TEKS YANG DIBERIKAN:
--------------------------------------------------
# Umum > Komentar dan Saran >  Mohon komentar dan saran rekan-rekan

## beryl

Saya mewakili team administrator forum, memohon komentar dan saran rekan-rekan semua mengenai segala sesuatu tentang forum ini.

Segala masukan atau kritikan atau ide dari rekan-rekan semua sangat kami harapkan untuk perbaikan dimasa mendatang.

----------


## Ajik Raffles

Congrat Kamerad Beryl  ::  
Great Job!!!
Forumnya OK!! Cuma Masalah Grouping Topik aja...
Ada yg sebaiknya digabung dan dijadikan sub topik, karena potensial sepi thread-nya...
Still on discussion w/ Kamerad Karom
He will let you know...

----------


## beryl

> Congrat Kamerad Beryl  
> Great Job!!!
> Forumnya OK!! Cuma Masalah Grouping Topik aja...
> Ada yg sebaiknya digabung dan dijadikan sub topik, karena potensial sepi thread-nya...
> Still on discussion w/ Kamerad Karom
> He will let you know...


Betul sekali Pak Ajik, mohon saran untuk grouping nya..

BTW: Kamerad apaan ya pak, maklum orang udik.. Hehe..  ::

----------


## Ajik Raffles

> BTW: Kamerad apaan ya pak, maklum orang udik.. Hehe..


Kamerad = Kamera Digital
Diudik juga banyak koq, pak  ::

----------


## veros

mantap,lanjut terus sampai punya koi bagus..... :P

----------


## karom

maaf pak Ajik Rafles dan Kahlil44 (Vero) mohon ngisi dulu diforum perkenalan ya soalnya kita belum berkenalan nih sebelum memperkenalkan diri   ::

----------


## Ajik Raffles

Dengan senang hati, saya akan memperkenalkan diri p karom. Semoga ke depannya kita bisa lebih akrab  ::

----------


## veros

hehehhehehe
nama saya vero nama lengkap saya vero panggilan saya vero.
salam hangat koi   ::  maju dan pantang mundurtapi tetap noleh kebelakang yaa..  ::   :: 
sudah daftar sekarang   ::  ....Vero(kahlil44)

----------


## aling_888

Selamat Kepada KOI"S dengan Forum KOI"S nya yang baru.Semoga bisa lebih sukses dan lebih berbobot dan menampung aspirasi semua hobbys koi di tanah air .Boss karom dan boss lainnya sukses selaluuuuu............  ::

----------


## Robby Iwan

[quote="beryl"]Saya mewakili team administrator forum, memohon komentar dan saran rekan-rekan semua mengenai segala sesuatu tentang forum ini.
--------------------------------------------------
Butir data
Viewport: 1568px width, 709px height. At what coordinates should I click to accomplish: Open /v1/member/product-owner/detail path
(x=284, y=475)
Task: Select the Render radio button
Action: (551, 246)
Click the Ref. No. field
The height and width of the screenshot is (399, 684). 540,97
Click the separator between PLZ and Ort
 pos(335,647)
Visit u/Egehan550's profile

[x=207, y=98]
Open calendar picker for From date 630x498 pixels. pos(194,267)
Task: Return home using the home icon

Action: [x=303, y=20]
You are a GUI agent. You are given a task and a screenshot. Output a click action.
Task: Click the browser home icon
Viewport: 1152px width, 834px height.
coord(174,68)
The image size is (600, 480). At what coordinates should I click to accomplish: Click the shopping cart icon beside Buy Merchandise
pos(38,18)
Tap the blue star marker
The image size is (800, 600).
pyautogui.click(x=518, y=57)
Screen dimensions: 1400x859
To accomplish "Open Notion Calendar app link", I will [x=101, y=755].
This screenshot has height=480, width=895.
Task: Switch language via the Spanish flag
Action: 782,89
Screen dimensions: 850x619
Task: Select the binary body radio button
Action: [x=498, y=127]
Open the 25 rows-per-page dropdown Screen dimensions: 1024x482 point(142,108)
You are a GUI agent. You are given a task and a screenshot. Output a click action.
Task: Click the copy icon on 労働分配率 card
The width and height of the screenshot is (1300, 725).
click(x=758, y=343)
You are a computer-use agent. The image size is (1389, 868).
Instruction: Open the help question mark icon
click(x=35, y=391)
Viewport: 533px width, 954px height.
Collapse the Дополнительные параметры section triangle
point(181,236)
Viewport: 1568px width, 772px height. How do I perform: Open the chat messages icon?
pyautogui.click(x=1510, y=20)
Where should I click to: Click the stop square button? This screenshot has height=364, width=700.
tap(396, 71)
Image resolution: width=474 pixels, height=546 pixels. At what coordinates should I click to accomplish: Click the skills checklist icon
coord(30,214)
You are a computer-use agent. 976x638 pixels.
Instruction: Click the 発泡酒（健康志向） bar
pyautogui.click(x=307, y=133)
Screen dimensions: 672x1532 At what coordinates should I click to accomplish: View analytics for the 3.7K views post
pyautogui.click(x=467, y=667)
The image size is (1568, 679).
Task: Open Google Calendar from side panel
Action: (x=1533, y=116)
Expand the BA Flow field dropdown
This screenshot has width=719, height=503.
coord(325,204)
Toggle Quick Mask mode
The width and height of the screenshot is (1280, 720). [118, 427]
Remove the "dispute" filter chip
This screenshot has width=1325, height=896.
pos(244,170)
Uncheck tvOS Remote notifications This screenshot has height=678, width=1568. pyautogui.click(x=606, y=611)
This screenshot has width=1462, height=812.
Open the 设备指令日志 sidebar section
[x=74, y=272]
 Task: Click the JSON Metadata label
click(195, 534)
--------------------------------------------------
TANTANGAN 1: Menurut penjelasan Ajik Raffles dalam utas forum koi, apa arti kata "Kamerad"?
TANTANGAN 2: Lanjutkan utas forum koi dari bagian terakhir yang ditampilkan.

JAWABAN TERTULIS 1: Kamerad berarti kamera digital.

JAWABAN TERTULIS 2:
Segala masukan atau kritikan atau ide dari rekan-rekan semua sangat kami harapkan untuk perbaikan dimasa mendatang.[/quote]

Pak Beryl, mau tanya..., kok urutannya Telur, Burayak, langsung Baby champion ?, kaga lewat pemeliharaan dulu langsung juara euy.., apa kaga lebih baik misalnya..jadi Tosai dulu,Nisai dll.. (maaf iseng aja nih..,abis lagi kurang kerjaan  :P )

----------


## beryl

Hehehe..   ::  
Sorry Pak, itu ide dari Pak Karom.. Saya cuma manut aja..
Pak Robby, klo ada ide bisa diposting dong.. Dari Telur sampe GC??

Salam..

----------


## karom

iya tadinya maunya begitu tapi bingung juga masak habis tosai nisai terus baby champion .. berarti ikannya bantet dong .. he he

ya udah deh langsung baby champion terus junior young champion .. young champion ... dst sampai grand champion maksudnya member di forum koi's ini champion semua gitu pak .. he he 

kalo ada ide lain kita welcome pak robby ....




> Hehehe..   
> Sorry Pak, itu ide dari Pak Karom.. Saya cuma manut aja..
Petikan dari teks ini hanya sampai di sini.